Mr Vessey said: “The British pound eventually gave up ground on Wednesday following an increase in tensions regarding post-Brexit UK-EU trade.
“Despite the calmness of currency markets of late, sterling volatility crept higher as a result, and GBP/EUR fell under the €1.16 mark on Thursday morning.”
He continued: “The pound has been overlooking the UK-EU tensions of late, but the recent standoff about the Northern Ireland (NI) protocol ahead of the key G7 summit this week triggered a wave of sterling selling – dragging GBP pairs lower.

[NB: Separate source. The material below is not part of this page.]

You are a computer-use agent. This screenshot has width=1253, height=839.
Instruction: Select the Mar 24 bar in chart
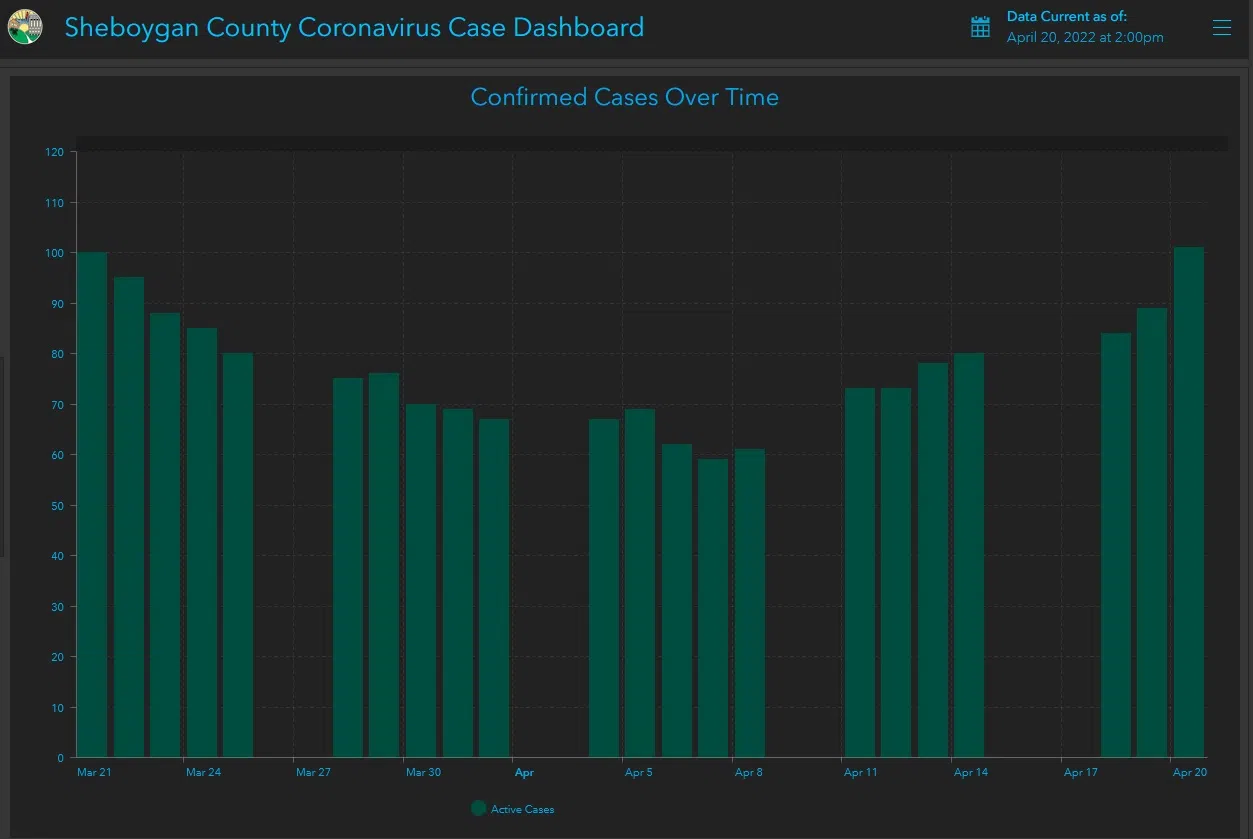[202, 542]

“The EU is considering advancing its legal challenge as a result of the UK Government’s unilateral extension of a grace period for goods moving into NI from Britain.
“This could result in tariffs and quotas being imposed, which would harm UK trade and probably cause headwinds for the pound.

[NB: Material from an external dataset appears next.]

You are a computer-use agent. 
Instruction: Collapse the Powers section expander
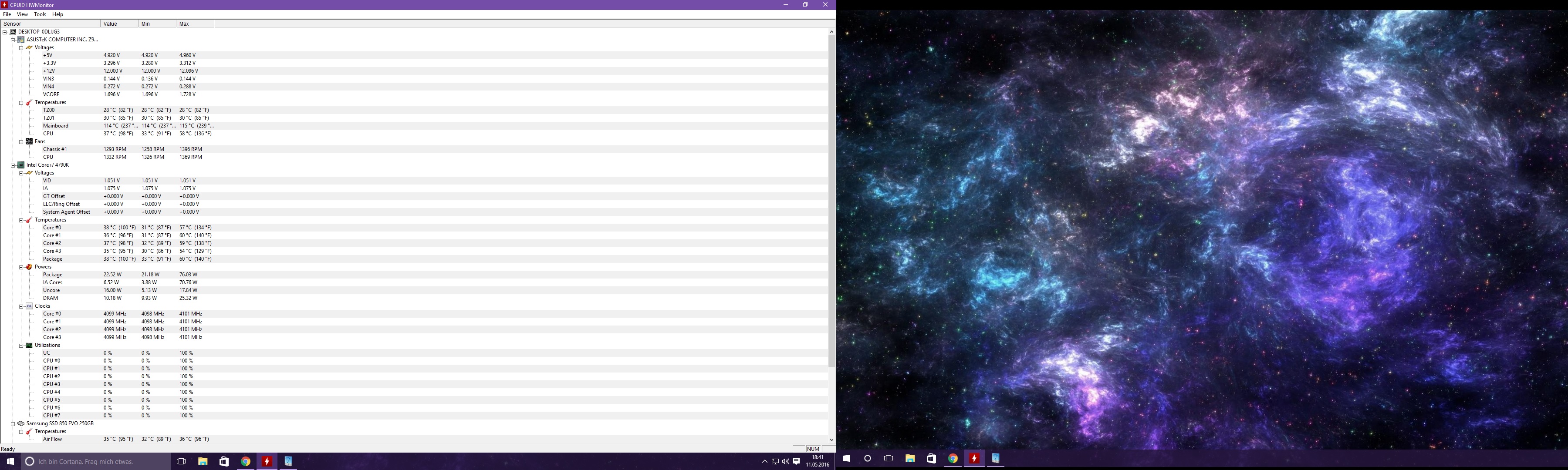coord(21,267)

“Eyes are on US President Joe Biden in case he weighs in and suggests a UK-US trade deal could be compromised, which would likely weaken the pound further.
“GBP/EUR is on track for its first weekly decline in five weeks after failing to reclaim the €1.17 handle over the past two months.
“The upside traction looks to be tiring, but short-term support lies at the 50- and 100-day moving averages before €1.15.”
For those looking to jet off on holiday in the coming weeks and months, there remains an air of uncertainty.
Whether or not countries will be added to the green list at the next review has not yet been clarified.
Ian Strafford-Taylor, CEO of travel money specialist FairFX advised: “Britons hoping for an overseas break should keep an eye on any announcements and watch the pound closely to make sure they’re getting more bang for their buck by securing the best rates available for their travel money.”